- Racing silks of the Heffer Syndicate
- Sire: Tagula
- Grandsire: Taufan
- Dam: Mrs Marsh
- Damsire: Marju
- Sex: Stallion
- Foaled: 8 February 2007
- Country: Ireland
- Colour: Bay
- Breeder: S & S Hubbard Rodwell
- Owner: Heffer Syndicate Michael Tabor Derick Smith
- Trainer: Richard Hannon Sr.
- Record: 11: 7-2-2
- Earnings: £951,724

Major wins
- Coventry Stakes (2009) Irish 2,000 Guineas (2010) St James's Palace Stakes (2010) Sussex Stakes (2010) Lockinge Stakes (2011) Queen Anne Stakes (2011)

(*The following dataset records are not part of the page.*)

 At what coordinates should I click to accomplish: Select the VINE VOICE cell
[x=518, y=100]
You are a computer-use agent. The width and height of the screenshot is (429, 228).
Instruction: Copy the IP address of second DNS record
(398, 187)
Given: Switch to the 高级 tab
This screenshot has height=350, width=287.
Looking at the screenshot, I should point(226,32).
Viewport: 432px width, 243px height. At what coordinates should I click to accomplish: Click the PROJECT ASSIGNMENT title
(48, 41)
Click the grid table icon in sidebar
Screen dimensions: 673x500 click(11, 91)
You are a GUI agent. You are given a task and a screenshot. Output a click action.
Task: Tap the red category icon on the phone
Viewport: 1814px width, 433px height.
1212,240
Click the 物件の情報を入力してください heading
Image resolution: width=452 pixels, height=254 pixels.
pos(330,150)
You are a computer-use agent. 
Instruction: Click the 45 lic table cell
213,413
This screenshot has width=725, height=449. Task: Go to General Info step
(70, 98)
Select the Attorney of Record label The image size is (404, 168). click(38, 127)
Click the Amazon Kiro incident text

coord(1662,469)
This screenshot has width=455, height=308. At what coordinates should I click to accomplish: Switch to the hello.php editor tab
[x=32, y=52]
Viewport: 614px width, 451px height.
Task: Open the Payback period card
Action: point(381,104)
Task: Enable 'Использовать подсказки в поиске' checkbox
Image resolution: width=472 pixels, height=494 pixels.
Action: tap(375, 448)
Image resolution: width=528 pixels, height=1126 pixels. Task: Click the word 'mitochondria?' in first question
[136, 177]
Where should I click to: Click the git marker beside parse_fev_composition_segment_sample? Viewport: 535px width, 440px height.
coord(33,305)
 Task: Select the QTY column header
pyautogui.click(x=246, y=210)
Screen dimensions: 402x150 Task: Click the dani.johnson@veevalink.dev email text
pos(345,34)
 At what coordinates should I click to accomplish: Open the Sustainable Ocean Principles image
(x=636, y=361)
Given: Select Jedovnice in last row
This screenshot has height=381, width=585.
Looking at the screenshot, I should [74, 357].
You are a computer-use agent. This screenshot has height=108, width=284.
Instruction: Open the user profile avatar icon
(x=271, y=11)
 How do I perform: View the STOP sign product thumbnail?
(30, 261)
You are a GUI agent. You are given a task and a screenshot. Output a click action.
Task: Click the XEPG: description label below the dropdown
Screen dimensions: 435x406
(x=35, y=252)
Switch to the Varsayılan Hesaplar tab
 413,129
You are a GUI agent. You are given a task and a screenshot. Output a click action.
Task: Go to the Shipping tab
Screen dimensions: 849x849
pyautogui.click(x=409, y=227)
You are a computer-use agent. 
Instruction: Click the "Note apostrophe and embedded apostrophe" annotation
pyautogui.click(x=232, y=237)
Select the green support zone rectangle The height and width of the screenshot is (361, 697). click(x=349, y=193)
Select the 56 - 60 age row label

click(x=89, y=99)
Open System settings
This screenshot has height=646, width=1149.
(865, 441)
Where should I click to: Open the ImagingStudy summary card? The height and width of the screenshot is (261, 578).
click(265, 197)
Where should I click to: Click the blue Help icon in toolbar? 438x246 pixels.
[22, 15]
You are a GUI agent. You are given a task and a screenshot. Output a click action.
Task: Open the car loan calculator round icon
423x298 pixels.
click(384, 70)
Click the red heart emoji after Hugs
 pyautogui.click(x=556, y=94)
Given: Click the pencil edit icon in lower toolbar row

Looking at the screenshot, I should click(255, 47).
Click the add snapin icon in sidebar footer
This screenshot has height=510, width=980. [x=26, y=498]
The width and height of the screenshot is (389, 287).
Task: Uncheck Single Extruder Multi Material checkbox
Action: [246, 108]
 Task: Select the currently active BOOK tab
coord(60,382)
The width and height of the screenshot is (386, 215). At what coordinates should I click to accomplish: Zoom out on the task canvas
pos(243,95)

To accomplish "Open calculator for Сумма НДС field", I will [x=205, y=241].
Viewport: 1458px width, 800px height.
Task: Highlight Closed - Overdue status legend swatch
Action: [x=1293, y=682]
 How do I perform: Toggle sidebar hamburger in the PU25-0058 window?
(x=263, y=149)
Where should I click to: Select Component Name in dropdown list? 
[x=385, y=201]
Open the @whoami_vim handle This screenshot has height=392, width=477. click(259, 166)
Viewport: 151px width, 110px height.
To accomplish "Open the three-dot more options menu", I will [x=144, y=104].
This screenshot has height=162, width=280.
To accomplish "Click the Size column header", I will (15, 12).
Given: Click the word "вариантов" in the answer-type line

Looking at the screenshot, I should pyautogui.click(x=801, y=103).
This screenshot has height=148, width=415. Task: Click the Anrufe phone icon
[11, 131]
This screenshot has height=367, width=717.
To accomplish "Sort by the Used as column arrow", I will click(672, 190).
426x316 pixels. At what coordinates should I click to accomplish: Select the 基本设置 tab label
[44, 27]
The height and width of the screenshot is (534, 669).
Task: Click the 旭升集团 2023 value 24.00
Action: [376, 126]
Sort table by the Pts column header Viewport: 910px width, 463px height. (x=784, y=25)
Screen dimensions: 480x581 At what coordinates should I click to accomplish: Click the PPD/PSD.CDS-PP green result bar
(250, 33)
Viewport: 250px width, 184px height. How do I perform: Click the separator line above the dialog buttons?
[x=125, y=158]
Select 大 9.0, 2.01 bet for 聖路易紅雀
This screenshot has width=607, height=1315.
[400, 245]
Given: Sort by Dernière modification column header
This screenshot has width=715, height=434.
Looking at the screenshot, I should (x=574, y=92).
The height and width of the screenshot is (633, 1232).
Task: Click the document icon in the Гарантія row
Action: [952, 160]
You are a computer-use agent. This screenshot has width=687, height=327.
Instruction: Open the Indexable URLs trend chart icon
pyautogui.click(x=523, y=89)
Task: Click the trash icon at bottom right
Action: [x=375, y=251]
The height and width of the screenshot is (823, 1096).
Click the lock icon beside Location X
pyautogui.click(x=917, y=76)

= Canford Cliffs (horse) =

Irish Thoroughbred racehorse

Canford Cliffs (foaled 8 February 2007) is an Irish-bred, British-trained Thoroughbred racehorse who was trained by Richard Hannon Sr. He is a bay stallion by Tagula out of Mrs Marsh and was ridden by Richard Hughes in all his races.

==Racing career==

===2009: Two-year-old season===
Canford Cliffs started his racing career in a maiden at Newbury and won easily by seven lengths. This performance made him the 11/8 favourite for the Coventry Stakes at Royal Ascot. He was near the front from the start and quickened clear with two furlongs to go. He won easily by six lengths from Xtension. Canford Cliffs then went to France for the Prix Morny. Starting odds on, he could only finish third behind Arcano and Special Duty.

===2010: Three-year-old season===
He started his three-year-old season in the Greenham Stakes and was beaten by his stablemate Dick Turpin. He started at 12/1 in the 2000 Guineas, with champion two-year-old St Nicholas Abbey the even money favourite. After worries that he would not stay the mile, he was held up by jockey Richard Hughes. After pulling hard in the early stages he moved through the field to finish third, with 33/1 outsider Makfi winning. Canford Cliffs then went to Ireland for the Irish 2,000 Guineas. He won the race comfortably by three lengths from Free Judgement. He then went to Royal Ascot for the St James's Palace Stakes. He started the 11/4 joint favourite, with the two horses that had finished ahead of him in the season, Makfi and Dick Turpin, also starting. He was held up near the rear in the race and came through to win by one length from Dick Turpin. In his final start of the season Canford Cliffs took on older horses for the first time in the Sussex Stakes, where he beat Rip Van Winkle by a neck.

===2011: Four-year-old season===
Canford Cliffs reappeared in May 2011 as a four-year-old and comfortably won the Lockinge Stakes by 1¼ lengths from Worthad, in a field that also included Dick Turpin and Twice Over. He then went to Royal Ascot for the third time, this year for the Queen Anne Stakes in a much anticipated clash with Goldikova. He overtook Goldikova in the last 100 yards and ran on to beat her by one length, the field also included Cityscape and Cape Blanco. After Ascot came an even more anticipated race, the Sussex Stakes, where Canford Cliffs was matched against the impressive 2000 Guineas winner and unbeaten Frankel. Dubbed the 'Duel on the Downs' some bookmakers were offering a special matched bet, with both horses at even money, in the weeks leading up to the race. Only four horses started the race with Frankel going off the 8/13 favourite and Canford Cliffs at 7/4. Frankel led from the start, closely followed by Canford Cliffs, then Rio De La Plata and Rajsaman. With about a furlong and a half to go Frankel quickened clear and beat Canford Cliffs, who hung badly left, by five lengths. In the days following the race the Hannons suggested that Canford Cliffs was not at his best.

==Assessment==
In 2010 Canford Cliffs was officially rated as the joint sixth best horse in the world, with a rating of 127. In 2011 he was ranked the joint fifth best, again with a rating of 127. In 2011 he was ranked the second best miler, with Frankel being the top rated.

==Stud career==
On 4 August 2011 it was announced that Canford Cliffs would be retired to stud due to a leg injury. He stands at Coolmore Stud Ireland 2012-17 Shuttled to Australia 2012-15 In 2018 standing at Ridgemont Highlands, South Africa.